The ambulance American County of Los Angeles recommended a limit to save extra oxygen to the sick and not bring to hospital patients who can’t survive, reports the Los Angeles Times, citing authorities.
The county’s Emergency Medical Services Agency issued an order Monday saying that ambulances should conserve oxygen and provide it only to patients whose oxygen saturation is less than 90%.
Earlier, the agency ordered not to bring most patients to hospitals, who have almost no chance of survival. In particular, we are talking about cardiac arrest patients, without signs of breathing, movement; they do not feel the pulse and blood pressure, despite attempts to resuscitate. In general, doctors should continue resuscitation efforts on the spot until the patient’s pulse is restored, and in this case, take him to the hospital.
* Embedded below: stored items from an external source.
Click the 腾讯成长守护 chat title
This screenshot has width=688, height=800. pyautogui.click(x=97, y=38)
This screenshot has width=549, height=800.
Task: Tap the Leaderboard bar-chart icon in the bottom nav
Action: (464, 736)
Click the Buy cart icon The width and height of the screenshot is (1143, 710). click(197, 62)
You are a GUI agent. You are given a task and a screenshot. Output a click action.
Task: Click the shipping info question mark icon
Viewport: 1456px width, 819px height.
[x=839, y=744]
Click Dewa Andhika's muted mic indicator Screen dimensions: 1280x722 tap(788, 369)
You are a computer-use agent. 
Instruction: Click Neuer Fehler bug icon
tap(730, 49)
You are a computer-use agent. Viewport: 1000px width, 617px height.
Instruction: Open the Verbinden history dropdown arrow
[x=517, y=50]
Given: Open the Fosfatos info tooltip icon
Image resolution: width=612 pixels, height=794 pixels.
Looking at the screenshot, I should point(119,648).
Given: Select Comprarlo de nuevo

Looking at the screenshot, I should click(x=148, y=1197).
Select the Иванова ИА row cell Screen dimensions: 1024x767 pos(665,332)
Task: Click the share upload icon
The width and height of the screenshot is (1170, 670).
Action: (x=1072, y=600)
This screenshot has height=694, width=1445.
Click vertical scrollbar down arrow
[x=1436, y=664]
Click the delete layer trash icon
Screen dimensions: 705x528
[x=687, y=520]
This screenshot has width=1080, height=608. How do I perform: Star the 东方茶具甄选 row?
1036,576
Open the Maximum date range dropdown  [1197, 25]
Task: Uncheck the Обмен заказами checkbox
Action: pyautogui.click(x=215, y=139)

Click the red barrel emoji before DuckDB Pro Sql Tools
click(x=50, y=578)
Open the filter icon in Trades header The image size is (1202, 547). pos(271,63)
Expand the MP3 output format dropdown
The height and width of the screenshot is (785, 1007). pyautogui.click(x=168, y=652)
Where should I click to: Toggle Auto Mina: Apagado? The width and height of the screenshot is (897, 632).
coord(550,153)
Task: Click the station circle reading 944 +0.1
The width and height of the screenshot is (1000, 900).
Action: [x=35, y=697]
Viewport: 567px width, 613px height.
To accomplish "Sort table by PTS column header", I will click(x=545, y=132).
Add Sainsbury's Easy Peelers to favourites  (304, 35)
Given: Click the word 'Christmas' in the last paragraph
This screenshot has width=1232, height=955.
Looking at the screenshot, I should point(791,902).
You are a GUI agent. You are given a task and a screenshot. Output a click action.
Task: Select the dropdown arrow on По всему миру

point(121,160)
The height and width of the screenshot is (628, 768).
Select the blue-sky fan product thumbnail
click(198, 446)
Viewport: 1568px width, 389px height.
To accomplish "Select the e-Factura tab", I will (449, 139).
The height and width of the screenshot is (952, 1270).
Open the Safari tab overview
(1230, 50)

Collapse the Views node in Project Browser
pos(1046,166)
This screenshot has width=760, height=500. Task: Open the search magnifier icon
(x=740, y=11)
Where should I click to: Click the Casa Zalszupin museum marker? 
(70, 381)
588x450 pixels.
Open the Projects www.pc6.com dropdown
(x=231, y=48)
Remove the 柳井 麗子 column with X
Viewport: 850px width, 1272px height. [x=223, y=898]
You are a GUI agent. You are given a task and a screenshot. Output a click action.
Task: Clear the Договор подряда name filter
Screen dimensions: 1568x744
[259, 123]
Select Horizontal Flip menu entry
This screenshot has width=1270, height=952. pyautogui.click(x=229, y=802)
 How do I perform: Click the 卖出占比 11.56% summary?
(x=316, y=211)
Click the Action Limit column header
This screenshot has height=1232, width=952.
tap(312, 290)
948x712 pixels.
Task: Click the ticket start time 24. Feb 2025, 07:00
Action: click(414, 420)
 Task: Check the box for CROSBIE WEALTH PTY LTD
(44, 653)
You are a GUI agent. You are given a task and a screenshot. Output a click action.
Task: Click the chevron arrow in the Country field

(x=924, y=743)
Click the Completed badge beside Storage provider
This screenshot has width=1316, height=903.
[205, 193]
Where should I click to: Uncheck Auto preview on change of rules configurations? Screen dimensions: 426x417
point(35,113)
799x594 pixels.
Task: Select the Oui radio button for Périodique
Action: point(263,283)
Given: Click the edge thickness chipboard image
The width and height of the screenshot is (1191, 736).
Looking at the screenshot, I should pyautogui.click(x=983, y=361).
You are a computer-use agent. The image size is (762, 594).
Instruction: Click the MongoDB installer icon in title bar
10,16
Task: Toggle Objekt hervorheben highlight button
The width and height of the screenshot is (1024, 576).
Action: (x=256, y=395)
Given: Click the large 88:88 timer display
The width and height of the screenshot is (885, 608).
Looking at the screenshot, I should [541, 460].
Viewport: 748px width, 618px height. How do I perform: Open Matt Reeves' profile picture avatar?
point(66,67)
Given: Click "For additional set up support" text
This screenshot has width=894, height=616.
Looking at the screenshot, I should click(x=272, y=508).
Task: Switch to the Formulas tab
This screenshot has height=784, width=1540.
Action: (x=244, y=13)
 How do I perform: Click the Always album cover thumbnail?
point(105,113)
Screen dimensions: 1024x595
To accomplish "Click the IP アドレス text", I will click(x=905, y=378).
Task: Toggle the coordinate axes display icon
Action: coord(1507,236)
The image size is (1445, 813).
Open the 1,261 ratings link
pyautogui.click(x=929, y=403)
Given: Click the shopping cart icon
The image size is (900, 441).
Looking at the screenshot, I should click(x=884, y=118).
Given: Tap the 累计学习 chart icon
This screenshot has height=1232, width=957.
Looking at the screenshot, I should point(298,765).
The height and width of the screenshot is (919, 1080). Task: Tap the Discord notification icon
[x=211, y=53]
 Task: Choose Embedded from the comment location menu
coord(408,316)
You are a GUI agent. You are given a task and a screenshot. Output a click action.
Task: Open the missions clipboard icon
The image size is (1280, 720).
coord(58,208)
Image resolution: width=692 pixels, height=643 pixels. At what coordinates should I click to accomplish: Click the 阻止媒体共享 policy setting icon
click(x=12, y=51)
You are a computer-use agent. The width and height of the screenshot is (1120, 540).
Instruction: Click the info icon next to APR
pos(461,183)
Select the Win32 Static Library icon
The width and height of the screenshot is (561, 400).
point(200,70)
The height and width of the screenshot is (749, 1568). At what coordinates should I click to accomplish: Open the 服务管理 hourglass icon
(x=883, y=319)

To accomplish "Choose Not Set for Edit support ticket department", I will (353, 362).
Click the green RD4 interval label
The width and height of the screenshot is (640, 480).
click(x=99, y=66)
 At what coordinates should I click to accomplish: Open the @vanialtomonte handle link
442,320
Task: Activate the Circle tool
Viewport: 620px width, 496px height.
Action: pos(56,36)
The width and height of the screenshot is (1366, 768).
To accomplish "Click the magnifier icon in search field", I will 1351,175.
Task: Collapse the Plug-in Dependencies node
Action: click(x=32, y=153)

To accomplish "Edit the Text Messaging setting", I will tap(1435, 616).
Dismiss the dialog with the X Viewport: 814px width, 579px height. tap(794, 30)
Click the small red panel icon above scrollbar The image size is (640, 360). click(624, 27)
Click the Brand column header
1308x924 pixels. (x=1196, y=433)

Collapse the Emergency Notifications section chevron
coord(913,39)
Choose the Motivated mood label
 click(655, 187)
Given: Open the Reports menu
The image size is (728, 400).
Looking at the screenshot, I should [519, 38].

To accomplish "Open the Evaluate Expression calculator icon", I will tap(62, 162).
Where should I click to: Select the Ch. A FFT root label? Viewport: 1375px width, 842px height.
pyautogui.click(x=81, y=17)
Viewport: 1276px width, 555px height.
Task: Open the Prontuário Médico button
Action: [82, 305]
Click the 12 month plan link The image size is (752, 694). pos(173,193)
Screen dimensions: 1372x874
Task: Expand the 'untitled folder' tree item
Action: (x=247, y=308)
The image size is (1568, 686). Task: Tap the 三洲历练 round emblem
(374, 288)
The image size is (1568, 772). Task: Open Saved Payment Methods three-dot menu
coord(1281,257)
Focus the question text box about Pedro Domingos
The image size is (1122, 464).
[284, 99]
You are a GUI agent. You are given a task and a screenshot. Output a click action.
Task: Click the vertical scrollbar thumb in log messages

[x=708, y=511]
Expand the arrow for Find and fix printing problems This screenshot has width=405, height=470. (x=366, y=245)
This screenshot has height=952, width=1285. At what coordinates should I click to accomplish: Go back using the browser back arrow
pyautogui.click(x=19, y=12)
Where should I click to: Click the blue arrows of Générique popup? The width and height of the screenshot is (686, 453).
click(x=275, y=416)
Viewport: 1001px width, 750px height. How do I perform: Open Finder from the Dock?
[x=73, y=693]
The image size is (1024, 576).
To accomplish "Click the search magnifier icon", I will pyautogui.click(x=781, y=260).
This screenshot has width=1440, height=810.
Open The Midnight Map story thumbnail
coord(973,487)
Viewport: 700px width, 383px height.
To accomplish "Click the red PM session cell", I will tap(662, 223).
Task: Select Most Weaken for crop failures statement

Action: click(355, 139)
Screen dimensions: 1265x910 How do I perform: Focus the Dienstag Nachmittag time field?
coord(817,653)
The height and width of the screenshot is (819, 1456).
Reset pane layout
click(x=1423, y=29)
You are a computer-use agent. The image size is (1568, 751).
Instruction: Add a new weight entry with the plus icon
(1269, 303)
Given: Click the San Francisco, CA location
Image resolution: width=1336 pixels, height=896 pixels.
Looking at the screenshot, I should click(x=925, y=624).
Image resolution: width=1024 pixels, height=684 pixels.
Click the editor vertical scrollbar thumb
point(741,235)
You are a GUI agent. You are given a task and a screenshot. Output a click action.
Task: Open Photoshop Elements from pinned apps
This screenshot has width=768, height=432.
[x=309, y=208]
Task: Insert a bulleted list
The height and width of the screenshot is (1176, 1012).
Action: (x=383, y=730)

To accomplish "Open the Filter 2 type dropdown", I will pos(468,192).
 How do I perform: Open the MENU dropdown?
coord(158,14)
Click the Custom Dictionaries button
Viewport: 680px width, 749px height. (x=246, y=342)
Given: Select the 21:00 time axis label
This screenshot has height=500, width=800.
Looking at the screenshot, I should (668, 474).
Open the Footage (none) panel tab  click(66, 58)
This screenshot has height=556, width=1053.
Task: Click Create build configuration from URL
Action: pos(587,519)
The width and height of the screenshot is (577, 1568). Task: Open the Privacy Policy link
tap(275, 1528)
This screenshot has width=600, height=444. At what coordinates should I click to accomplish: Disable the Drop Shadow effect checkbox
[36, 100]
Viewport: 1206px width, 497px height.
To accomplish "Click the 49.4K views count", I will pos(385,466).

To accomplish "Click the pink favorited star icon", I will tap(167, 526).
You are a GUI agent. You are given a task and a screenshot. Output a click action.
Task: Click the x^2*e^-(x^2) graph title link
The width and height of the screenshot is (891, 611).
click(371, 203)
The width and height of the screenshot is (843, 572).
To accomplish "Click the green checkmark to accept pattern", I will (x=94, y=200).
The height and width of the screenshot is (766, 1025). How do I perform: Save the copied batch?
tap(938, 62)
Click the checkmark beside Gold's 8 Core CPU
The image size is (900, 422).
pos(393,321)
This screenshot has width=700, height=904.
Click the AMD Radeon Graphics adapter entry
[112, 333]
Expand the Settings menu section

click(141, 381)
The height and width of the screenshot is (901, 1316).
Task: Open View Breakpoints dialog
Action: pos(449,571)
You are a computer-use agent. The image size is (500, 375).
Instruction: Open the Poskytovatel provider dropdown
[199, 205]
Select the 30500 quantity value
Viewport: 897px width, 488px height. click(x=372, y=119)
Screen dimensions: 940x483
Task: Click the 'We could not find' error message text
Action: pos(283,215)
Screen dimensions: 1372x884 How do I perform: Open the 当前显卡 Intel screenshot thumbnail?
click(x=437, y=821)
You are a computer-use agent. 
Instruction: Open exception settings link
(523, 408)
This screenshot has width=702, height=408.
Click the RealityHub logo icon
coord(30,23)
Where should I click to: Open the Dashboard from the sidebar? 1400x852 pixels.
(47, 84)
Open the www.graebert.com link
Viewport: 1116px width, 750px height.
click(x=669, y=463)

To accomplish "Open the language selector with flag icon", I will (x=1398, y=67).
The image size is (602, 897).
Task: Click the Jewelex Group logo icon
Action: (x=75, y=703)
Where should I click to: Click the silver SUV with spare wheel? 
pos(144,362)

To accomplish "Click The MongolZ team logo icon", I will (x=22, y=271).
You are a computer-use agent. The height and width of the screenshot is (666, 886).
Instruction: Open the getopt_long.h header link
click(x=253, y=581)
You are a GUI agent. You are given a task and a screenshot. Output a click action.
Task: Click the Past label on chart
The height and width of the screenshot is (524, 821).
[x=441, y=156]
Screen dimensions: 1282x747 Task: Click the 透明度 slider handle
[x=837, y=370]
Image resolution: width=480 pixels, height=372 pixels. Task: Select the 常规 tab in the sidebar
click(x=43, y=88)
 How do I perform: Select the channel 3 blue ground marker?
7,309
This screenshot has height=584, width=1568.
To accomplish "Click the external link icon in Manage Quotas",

Throughout the district, because of the coronavirus situation, hospitals are releasing patients faster who normally would have remained under observation. As the publication notes, the situation in the hospitals of the district is critical. According to forecasts, in the coming weeks, patients’ situation will become even worse, as hospitalization will be required for those who fell ill with coronavirus during the Christmas holidays.
“Many hospitals have reached the point of crisis and are forced to make callous decisions in the issue of medical care for patients,” the newspaper quotes the head of the Los Angeles County Health Service, Christina Gali.
She stressed that the situation with hospitals’ workload at the beginning of January reflects the incidence of “after the Thanksgiving holiday,” which is celebrated in the United States at the end of November.
The State of California has formed a team to provide oxygen. The Army Corps of Engineers was involved, which sent specialists to update some hospitals’ oxygen delivery systems. A plan has also been developed to create temporary facilities for receiving emergency patients.
According to the latest data, about 7.7 thousand patients with COVID-19 were hospitalized in Los Angeles County, more than 827 thousand people were infected with the coronavirus, and 10,850 patients died.